En 2017, l’arrondissement de Ville-Marie acceptait de modifier le zonage d’un édifice de la rue Saint-Denis pour la création d’une clinique médicale et de bureaux. Deux mois après avoir obtenu son permis, Développements Quorum Mtl a conclu un bail avec Sonder, puis a demandé à la Ville de modifier son permis pour aménager 21 appartements.
Ceux-ci sont aujourd’hui en location à court terme, notamment sur Airbnb.
Le développeur, Quorum Mtl, n’a pas donné suite à un courriel. 
UN 52e HÔTEL?
Un bail a été signé à la fin 2021 par Sonder avec la firme Swatow Developments pour la location de quatre étages dans la Plaza Swatow, dans le Quartier chinois. Le premier actionnaire de Swatow est une compagnie à numéro québécoise comptant elle-même des actionnaires aux îles Seychelles et aux Îles Vierges britanniques. «Il y a déjà 51 hôtels dans un rayon d’un kilomètre autour du Quartier chinois. Est-ce qu’on a vraiment besoin d’un 52e hôtel?» déplore May Chiu, membre du Groupe de travail sur le Quartier chinois. 
Le géant de location à court terme Sonder s’est retrouvé mêlé à plusieurs litiges et controverses aux États-Unis dans les dernières années.
À New York, un immeuble situé près de la Bourse de New York dans lequel Sonder sous-louait des dizaines d’appartements a été au cœur d’au moins trois recours judiciaires. En avril 2020, deux résidents à long terme de l’immeuble ont notamment poursuivi leur locateur et Sonder pour ce qu’ils alléguaient être un cauchemar dû à la présence de Sonder. Entre autres, ils dénonçaient du trafic de drogue et du harcèlement dans l’immeuble. «Sonder est le pire voisin que quelqu’un peut imaginer», alléguaient-ils. Selon le registre de la Cour, des discussions de règlements avaient lieu en novembre 2021.
À Boston, le Boston Herald a rapporté à la fin 2019 que Sonder avait reçu plusieurs amendes en lien avec de la location à court terme. «Il s’agissait de 9 amendes potentielles, et elles ont toutes été rejetées puisqu’elles étaient émises incorrectement à des propriétés conformes, ou à des propriétés qui n’étaient pas exploitées par Sonder. Nous n’avons eu à payer aucune amende et nos propriétés sont conformes à la réglementation de Boston», s’est défendue la firme par courriel.
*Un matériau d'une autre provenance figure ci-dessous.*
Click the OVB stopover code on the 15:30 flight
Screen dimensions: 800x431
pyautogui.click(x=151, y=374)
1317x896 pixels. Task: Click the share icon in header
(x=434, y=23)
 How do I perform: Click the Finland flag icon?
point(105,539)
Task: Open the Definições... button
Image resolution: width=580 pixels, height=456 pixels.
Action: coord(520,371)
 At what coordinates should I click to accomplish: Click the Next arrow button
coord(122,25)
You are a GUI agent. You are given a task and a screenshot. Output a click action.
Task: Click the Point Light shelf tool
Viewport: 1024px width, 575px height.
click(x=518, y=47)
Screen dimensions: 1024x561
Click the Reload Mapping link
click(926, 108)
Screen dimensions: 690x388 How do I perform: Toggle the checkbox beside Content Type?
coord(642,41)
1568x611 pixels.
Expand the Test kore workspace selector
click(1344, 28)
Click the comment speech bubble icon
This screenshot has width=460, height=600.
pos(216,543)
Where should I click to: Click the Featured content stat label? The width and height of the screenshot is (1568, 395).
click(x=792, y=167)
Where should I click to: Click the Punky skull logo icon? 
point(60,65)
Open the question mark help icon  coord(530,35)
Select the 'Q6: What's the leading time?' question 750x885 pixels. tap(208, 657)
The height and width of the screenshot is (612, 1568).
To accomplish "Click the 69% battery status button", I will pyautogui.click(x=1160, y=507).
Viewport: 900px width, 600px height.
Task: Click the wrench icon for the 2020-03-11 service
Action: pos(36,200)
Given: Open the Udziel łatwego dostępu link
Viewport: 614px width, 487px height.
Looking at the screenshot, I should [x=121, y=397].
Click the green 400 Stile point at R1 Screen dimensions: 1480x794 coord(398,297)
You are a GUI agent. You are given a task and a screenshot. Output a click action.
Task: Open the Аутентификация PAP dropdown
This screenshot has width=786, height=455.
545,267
À San Francisco, Sonder a poursuivi en juillet 2020 un propriétaire d’immeuble pour mettre fin à un bail, invoquant l’impact de la pandémie. Une entente est intervenue, mais le proprio a poursuivi à son tour Sonder l’an passé parce qu’un locataire qui devait partir selon l’entente était toujours présent.
À Long Island City, Sonder a été poursuivie en août 2020 par un proprio d’immeuble pour 2,5 millions $ US pour bris de contrat. Il était prévu que Sonder loue un hôtel entier. « Nous avons exercé un droit contractuel de résiliation que nous détenions en vue d’un non-respect des termes du contrat », s’est justifié Sonder. 
L’entreprise Sonder s’est déjà retrouvée sur la sellette dans le passé pour ses façons de faire dans la métropole.  
Jean-François Cloutier, Bureau d’enquête
En 2017, l’émission La Facture à Radio-Canada avait révélé que Sonder louait illégalement, sans détenir le moindre permis, une centaine de logements dans la métropole. Le PDG de l’entreprise, Francis Davidson, avait alors admis travailler «dans le gris» et ne détenir aucun permis, même si c’était pourtant exigé clairement à l’époque par la loi.
Il s’était vanté d’avoir une des plus grosses firmes de location à court terme dans le monde.
Un reportage du journal Métro il y a trois ans avait de plus révélé que l’entreprise louait encore aussi tard qu’en 2019 un appartement sur Airbnb sans détenir de permis.
Tentative d’éviction
Par ailleurs, en 2019 et 2020, un projet de conversion d’un immeuble s’est retrouvé devant les tribunaux. Des locataires avaient alors affirmé être évincés d’un immeuble de six logements de la Petite-Bourgogne pour faire place à un projet de location à court terme géré par Sonder.
Une juge du Tribunal administratif du logement avait rejeté la demande du propriétaire de l’immeuble, car elle avait estimé que la Ville s’apprêtait à légiférer contre l’usage prévu.
Le jugement a été porté en appel par le propriétaire, mais il s’est par la suite désisté. Le projet avec Sonder n’a jamais vu le jour, selon une des locataires concernées à l’époque, Charlotte Jacob-Maguire. Elle dit toutefois garder un goût amer de cette expérience.